USB に関する記述のうち, 適切なものはどれか。

  1. PC と周辺機器の間のデータ転送速度は, 幾つかのモードから PC 利用者自らが設定できる。
  2. USB で接続する周辺機器への電力供給は, 全て USB ケーブルを介して行う。
  3. 周辺機器側のコネクタ形状には幾つかの種類がある。 ✓ 正答
  4. パラレルインタフェースであり, 複数の信号線でデータを送る。

解説

USBは多くの周辺機器で使われる身近な規格ですが、試験ではその特徴を正しく理解しているかが問われます。今回の問題は、USBがシリアル伝送方式であることや、コネクタの種類、電力供給の仕組みを整理しておくことで正解を導き出せます。

各選択肢の判断ポイントは以下の通りです。

PCと周辺機器の間のデータ転送速度について 転送速度はUSBのバージョン(USB 2.0や3.0など)や接続する機器側の性能によって自動的に決まります。利用者が手動で設定するものではありません。

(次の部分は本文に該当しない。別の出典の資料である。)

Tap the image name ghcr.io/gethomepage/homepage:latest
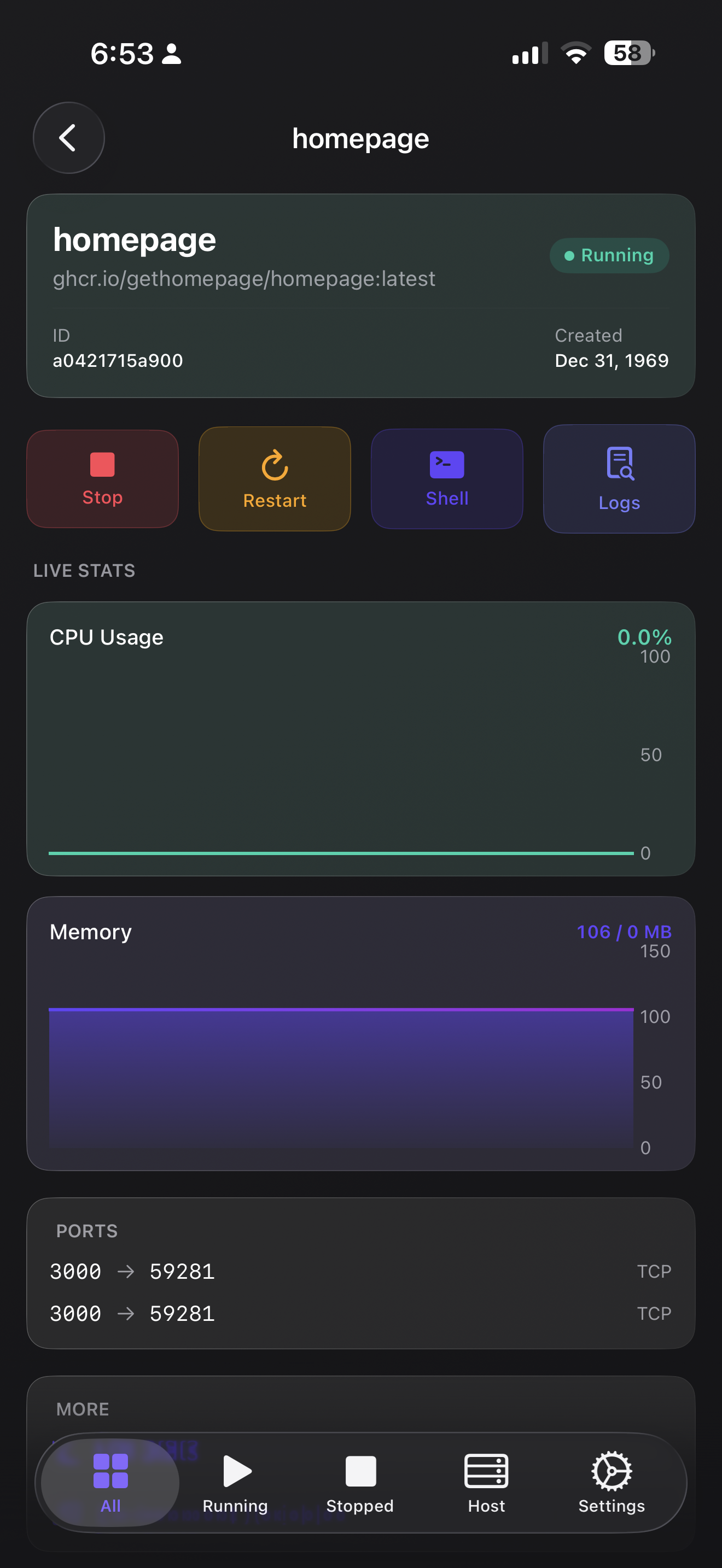 click(x=243, y=279)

USBによる電力供給について USBケーブルで電力を供給する方式をバスパワーといいますが、すべての機器がこれで動作するわけではありません。プリンタや外付けHDDなど、大きな電力が必要な機器は、別途コンセントから電源を取るセルフパワー方式が採用されます。

周辺機器側のコネクタ形状について これは正しい記述です。USBにはType-A、Type-B、Type-C、Micro-USBなど、用途や機器のサイズに応じて複数のコネクタ形状が存在します。

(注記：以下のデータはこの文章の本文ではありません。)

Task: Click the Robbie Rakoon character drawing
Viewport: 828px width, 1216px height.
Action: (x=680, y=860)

パラレルインタフェースという記述について USBの名称であるUniversal Serial Busの「Serial」が示す通り、USBはシリアルインタフェースです。1本の信号線でデータを順番に送る方式であり、複数の信号線を使うパラレルインタフェースとは異なります。

USBの基礎知識は、情報処理のハードウェア分野の頻出項目です。特に「シリアル伝送」であるという点は、パラレル伝送と比較してケーブルを細くできるというメリットとともに覚えておきましょう。また、USB Type-Cのように、コネクタの上下を気にせず差し込める形状が登場したことで、利便性が大幅に向上したという歴史的背景も、技術の変遷を理解する助けになります。

実務においては、USBハブを使用して接続台数を増やす際や、充電器の電力供給能力(W数)を確認する際に、これらの知識が役立ちます。試験対策としては、USBのバージョンごとの転送速度の違いや、コネクタ形状の特徴をセットで整理しておくと、関連する他の問題にも対応しやすくなります。